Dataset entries
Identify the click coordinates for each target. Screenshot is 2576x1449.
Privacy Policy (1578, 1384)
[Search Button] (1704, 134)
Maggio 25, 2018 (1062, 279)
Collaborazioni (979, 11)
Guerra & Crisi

What needs to be done: Your answer must be the full set of records above, reproduced exactly.

Output below:
Identify the click coordinates for each target. Screenshot is 2576x1449.
Privacy Policy (1578, 1384)
[Search Button] (1704, 134)
Maggio 25, 2018 (1062, 279)
Collaborazioni (979, 11)
Guerra & Crisi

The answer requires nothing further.